ICNF: Criticamente em perigo o Abutre Preto pode ser visto no Alentejo

Regional Escrito por  23 Dez. 2021

Desde 2018, foram monitorizadas 40 crias de abutre-preto (Aegypius monachus), no Parque Natural do Tejo Internacional, no âmbito dos projetos desenvolvidos para o acompanhamento da evolução desta espécie.

O abutre-preto é uma espécie classificada como Criticamente em Perigo, no nosso país, ocorrendo nas áreas do Douro Internacional, do Tejo internacional e no Alentejo.

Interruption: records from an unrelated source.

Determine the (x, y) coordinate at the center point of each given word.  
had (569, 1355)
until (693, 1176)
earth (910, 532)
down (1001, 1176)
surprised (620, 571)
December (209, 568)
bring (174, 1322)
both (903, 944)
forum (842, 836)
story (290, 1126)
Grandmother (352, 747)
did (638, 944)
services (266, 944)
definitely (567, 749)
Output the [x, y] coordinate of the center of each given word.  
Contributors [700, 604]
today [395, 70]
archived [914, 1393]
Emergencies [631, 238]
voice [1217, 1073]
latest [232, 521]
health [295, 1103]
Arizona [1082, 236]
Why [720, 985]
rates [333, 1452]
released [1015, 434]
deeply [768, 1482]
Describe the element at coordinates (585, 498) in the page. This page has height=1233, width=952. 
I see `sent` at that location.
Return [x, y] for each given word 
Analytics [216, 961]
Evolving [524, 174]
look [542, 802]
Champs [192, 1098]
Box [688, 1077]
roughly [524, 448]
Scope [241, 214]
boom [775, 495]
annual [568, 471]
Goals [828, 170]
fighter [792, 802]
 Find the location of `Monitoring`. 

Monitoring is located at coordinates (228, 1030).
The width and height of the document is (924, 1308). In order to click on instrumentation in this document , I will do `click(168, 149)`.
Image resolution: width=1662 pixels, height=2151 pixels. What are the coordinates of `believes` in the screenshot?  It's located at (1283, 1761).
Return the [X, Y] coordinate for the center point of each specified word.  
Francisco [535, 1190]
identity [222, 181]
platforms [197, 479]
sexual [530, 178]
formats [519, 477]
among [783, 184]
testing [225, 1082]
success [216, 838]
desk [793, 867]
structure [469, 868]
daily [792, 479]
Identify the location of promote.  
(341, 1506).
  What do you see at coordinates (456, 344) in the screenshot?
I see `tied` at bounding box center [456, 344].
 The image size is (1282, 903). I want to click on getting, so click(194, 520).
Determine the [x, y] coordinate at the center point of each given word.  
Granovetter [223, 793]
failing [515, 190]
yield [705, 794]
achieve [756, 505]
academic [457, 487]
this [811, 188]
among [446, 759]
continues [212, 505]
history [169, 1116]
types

O conhecimento dos movimentos de dispersão juvenil e das ameaças à população de abutre-preto, estabelecida na maior colónia da espécie em Portugal, é o objeto de um estudo em curso no Parque Natural do Tejo Internacional.

O estudo, em Portugal, inclui a anilhagem, a colocação de emissores GPS/GSM em juvenis voadores e a recolha de amostras biológicas de sangue e penas, para identificação de sexo e estudo toxicológico, no sentido de analisar a eventual presença de metais pesados e produtos veterinários, com origem nas carcaças de ungulados silvestres e animais de explorações pecuárias.

A marcação de juvenis voadores com dispositivos GPS/GSM, até 2020, permitiu observar que, durante a dispersão juvenil, estes abutres visitam extensas áreas da Península Ibérica – desde o sul de França, às regiões espanholas da Galiza, no norte, e da Andaluzia, no sul – e estabelecem preferência em determinados territórios mais próximos da colónia, como o Parque Natural do Tejo Internacional, o Parque Natural da Serra de São Mamede e a ZEC da Sierra de San Pedro.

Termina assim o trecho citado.